Harvay observa silencieusement la plus jeune, tout en réfléchissant à ce qu'elle venait de lui raconter. Quel était donc le but de ce tueur ? Et pourquoi toutes ces attaques envers les familles royales de Kaärann se multipliaient de la sorte ? Le blond avait un mauvais pressentiment vis à vis de cette histoire.


« Comment vont Dame Nefer et Liz ? demanda alors Ewen, comme pour changer de sujet.

– Nefer est très occupée en ce moment. Elle a déployé son armée dans tout Redfir pour tenter de retrouver notre homme. Quant à la princesse Liz, elle n'a pas quitté sa chambre, et elle ne reparle toujours pas. »


La princesse Vopaquine croisa les bras en déambulant un peu à travers la chambre, sous les yeux d'Harvay qui ne bougeait pas de là où il était.


« L'assassin de sa Majesté Moreh qui tente de m'assassiner, et pendant ce temps, le prince Aelan qui se fait tuer à son tour... rappela Ewen tout en marchant. Je suis persuadée que tous ces crimes sont liés.

– Tu penses que ce sont des rebelles qui cherchent à faire une quelconque révolution sur tout le continent en tuant ses souverains ?

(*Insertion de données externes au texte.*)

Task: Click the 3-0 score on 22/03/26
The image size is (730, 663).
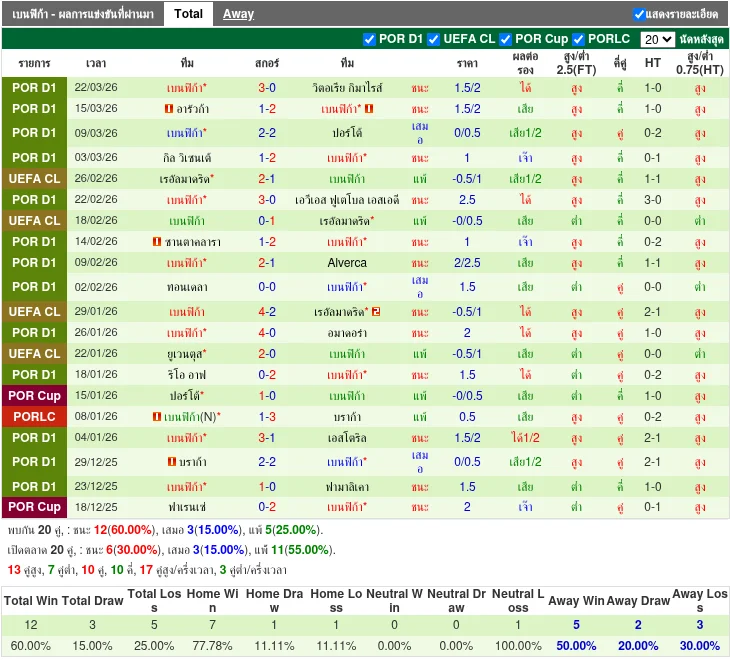Action: coord(267,88)
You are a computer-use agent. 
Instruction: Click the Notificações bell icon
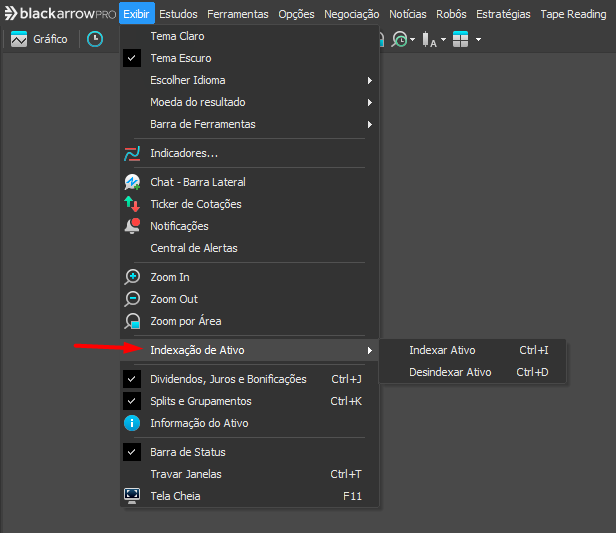[x=132, y=226]
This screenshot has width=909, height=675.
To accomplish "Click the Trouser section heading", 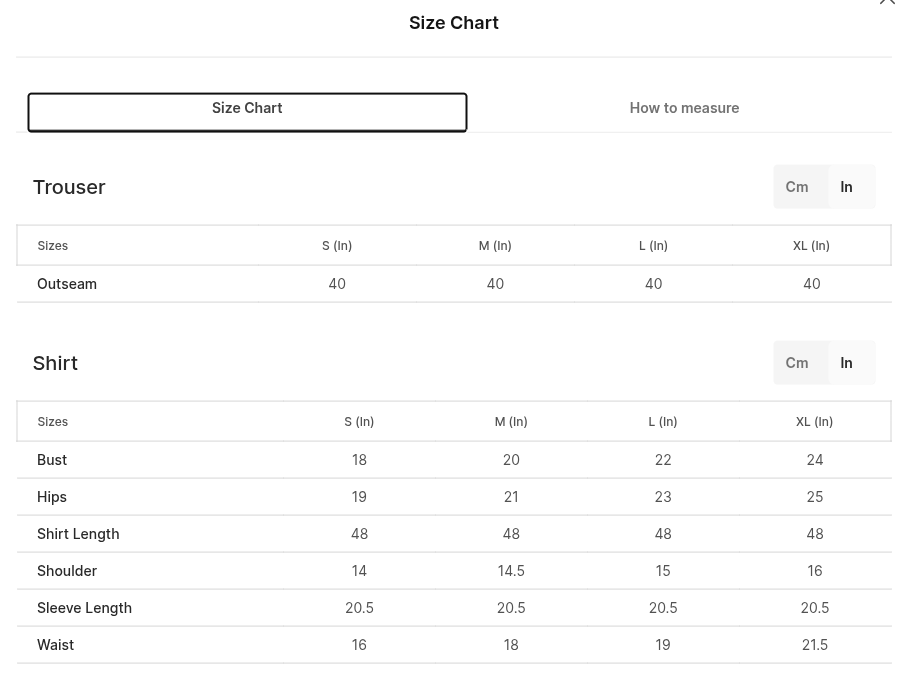I will click(x=69, y=187).
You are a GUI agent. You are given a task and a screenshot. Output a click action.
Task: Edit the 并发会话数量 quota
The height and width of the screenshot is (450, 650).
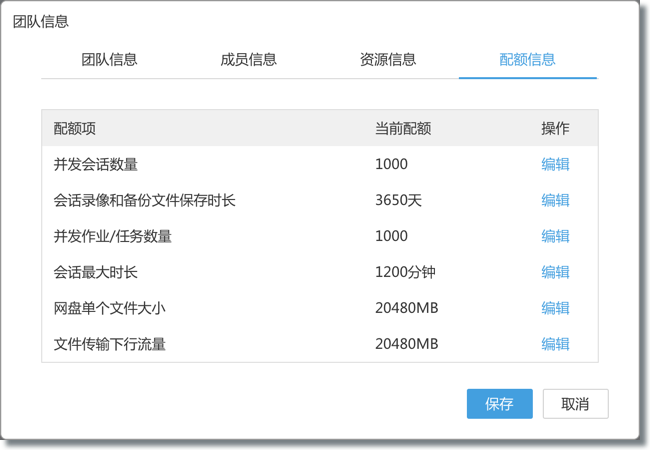pyautogui.click(x=555, y=165)
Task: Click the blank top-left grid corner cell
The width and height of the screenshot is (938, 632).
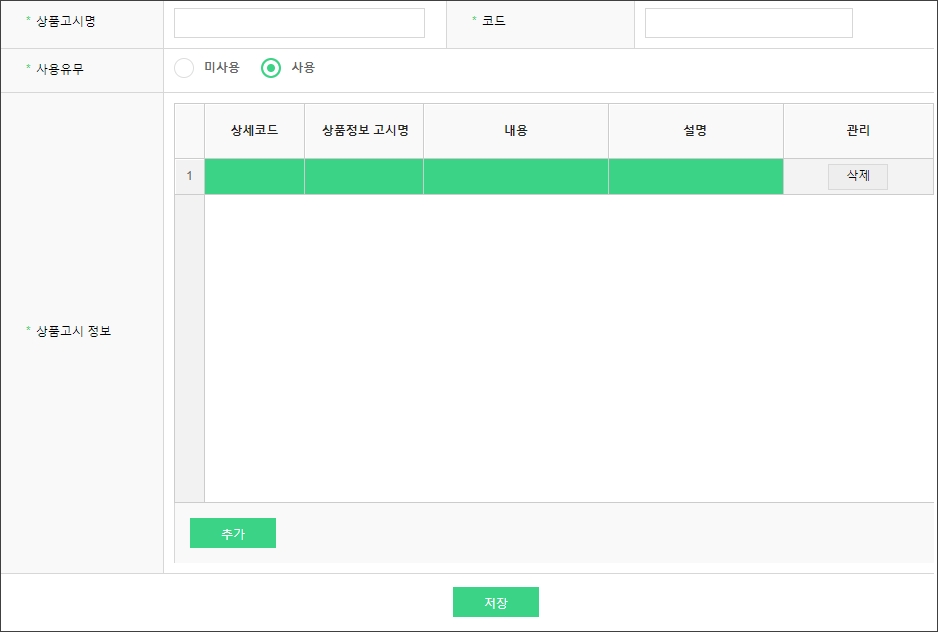Action: [x=189, y=131]
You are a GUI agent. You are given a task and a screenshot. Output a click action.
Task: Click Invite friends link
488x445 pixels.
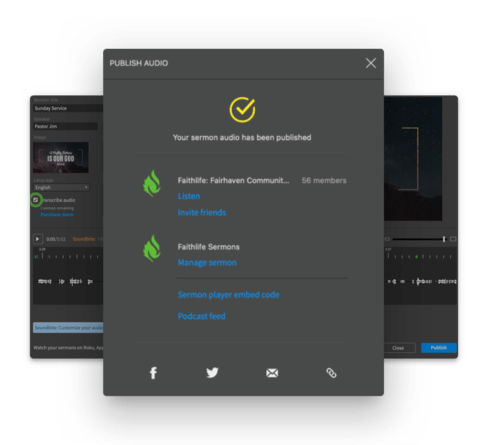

– Je ne sais pas. Mais en tout cas, ils ont l'air de savoir se battre, et semblent très doués pour s'infiltrer dans les châteaux et abattre n'importe qui. »


En plus d'avoir des capacités hors du commun, se disait-elle pour elle-même.


Ewena sentait qu'elle s'approchait petit à petit de la vérité. De plus, l'hypothèse qu'elle s'était imaginée concernant tous ces meurtres en série touchant les personnes de sang noble ou royal, avait l'air plus que plausible. Il fallait qu'elle continue à réfléchir là-dessus. Alors qu'elle avait ordonné à Harvay de retourner auprès de Liz pour veiller sur elle, la princesse aux cheveux bleus se dirigea vers une petite table à côté du lit, sur laquelle était posé un carnet. C'était là-dedans qu'elle consignait tout ce qu'elle savait au sujet de toutes ces tueries. Elle voulait vérifier certaines informations qu'elle avait récoltées jusque là.